Why You Should Divide Up Your Savings

Dividing up your savings helps you to set targeted goals and stick to them simultaneously. If you just have one general savings account that you put all your money into, you could be more likely to dip into it for impromptu or unexpected purchases when it’s not necessary. When you set targets for your savings and keep your goals separate, you can monitor your savings and keep up good behavior by pushing yourself to meet your goals. Setting several savings goals is a good thing to do but start by making sure that you have a good emergency fund.

In general, I recommend having a main savings account. In essence, this play into your net worth. In addition, an emergency fund and maybe a savings account for fun activities are useful.

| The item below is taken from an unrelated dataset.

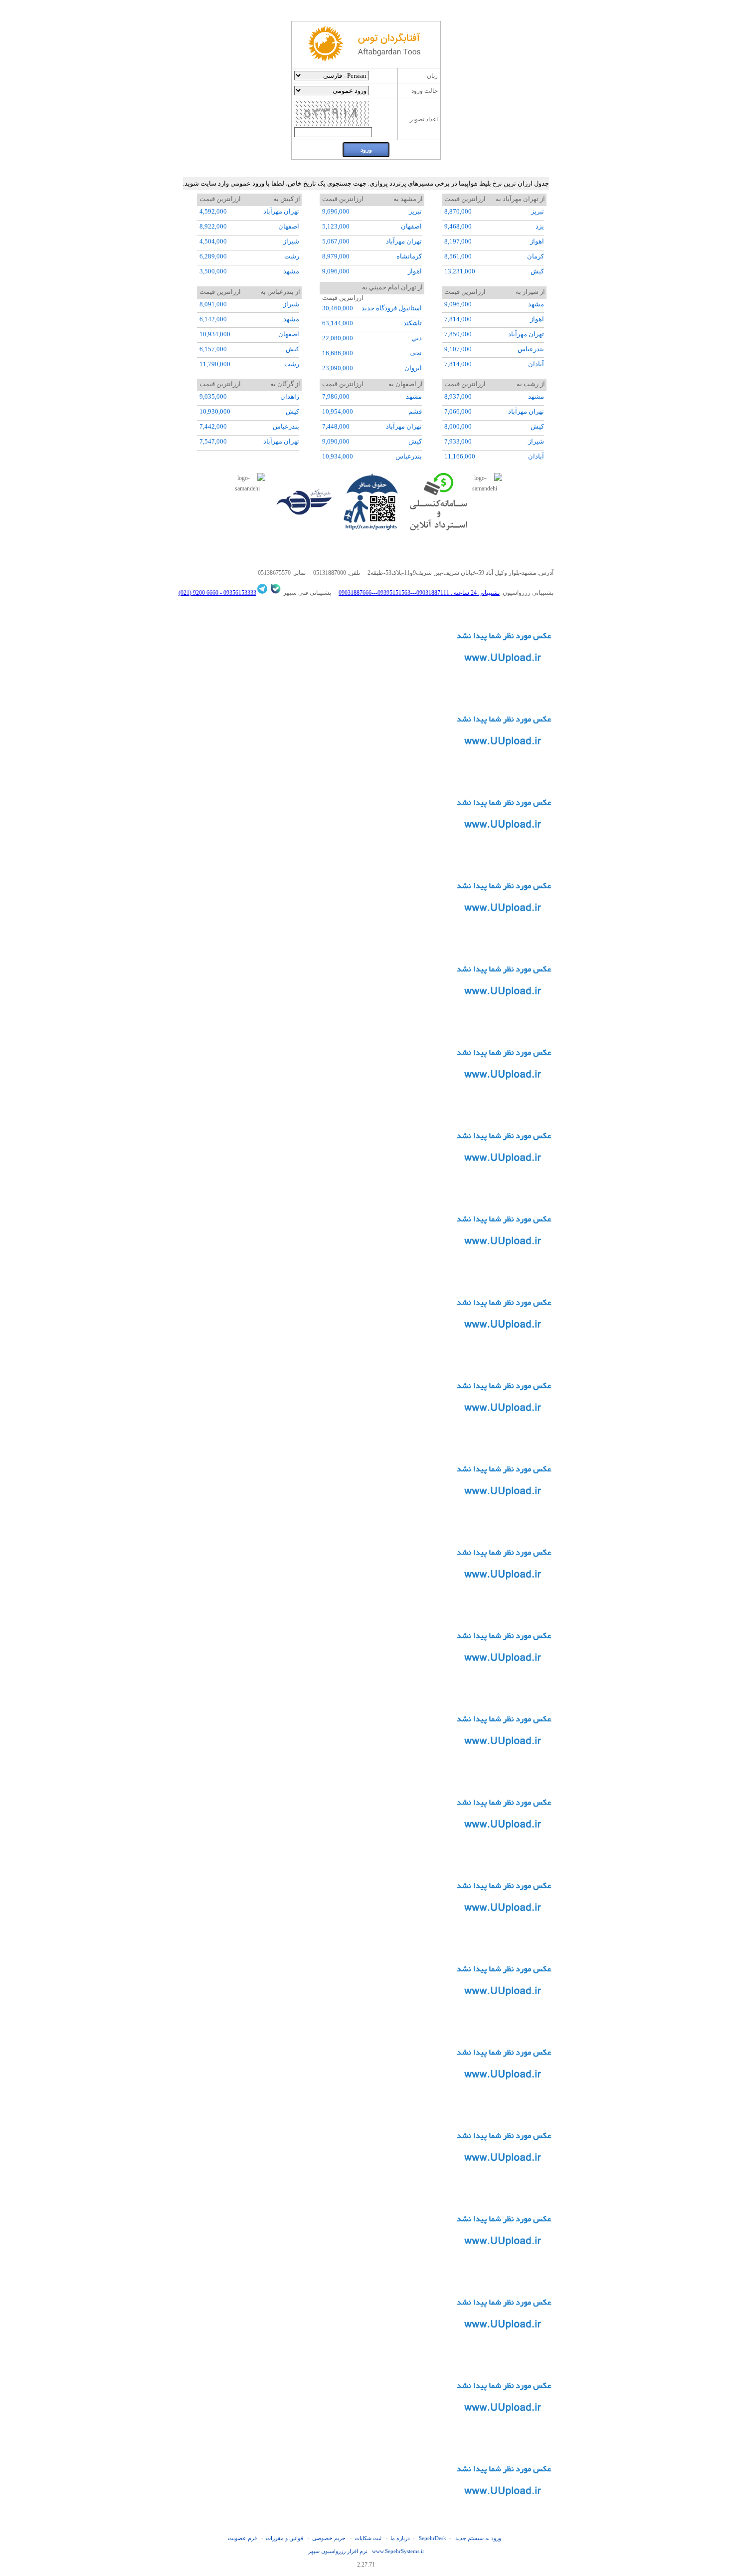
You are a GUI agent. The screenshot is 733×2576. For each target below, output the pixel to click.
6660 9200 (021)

Use Multiple Savings Accounts and Products

If you’ve decided that you want to save toward several savings goals at once, it’s smart to open different accounts for each goal as mentioned above. I’ve mentioned in the past the benefit of using local financial institutions such as credit unions. When you choose the right credit union bank or other financial institution, you can open up savings accounts of different types. Each type of account could be better suited to a specific goal that you have. If you want to maximize your savings, you can lock them away for a few years with fixed index annuities. Or if you want instant access to your emergency savings, a standard savings account could work for you. A health savings account can ensure you have money for medical costs, while an IRA can get you prepared for retirement.

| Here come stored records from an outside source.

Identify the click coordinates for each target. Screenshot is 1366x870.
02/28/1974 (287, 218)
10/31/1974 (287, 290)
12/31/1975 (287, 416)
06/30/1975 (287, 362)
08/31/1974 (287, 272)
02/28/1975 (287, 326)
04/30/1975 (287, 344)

Find Tools to Monitor Your Savings

Monitoring your savings helps you to see how close you are to your goal, which can encourage you to keep saving. Your bank might provide you with tools to clearly see your progress, but you can also find other tools that will help you track your goals. There are websites and even mobile apps that you can use to see what you have saved where and how close you are to reaching your goals.

Prioritize Your Goals

Even though you’ve set several savings goals, it doesn’t mean you have to treat them all the same. Some might be more important than others, so you might want to pay more into a particular account. Decide which savings goals matter most to you and use your multiple accounts to your advantage to help you meet your most important goals first. Based on your particular situation, you might want to focus on short-term savings goals while others focus on long-term goals.

Having a number of different savings goals and separating your money into different accounts is a smart move if you want to make the most of your finances.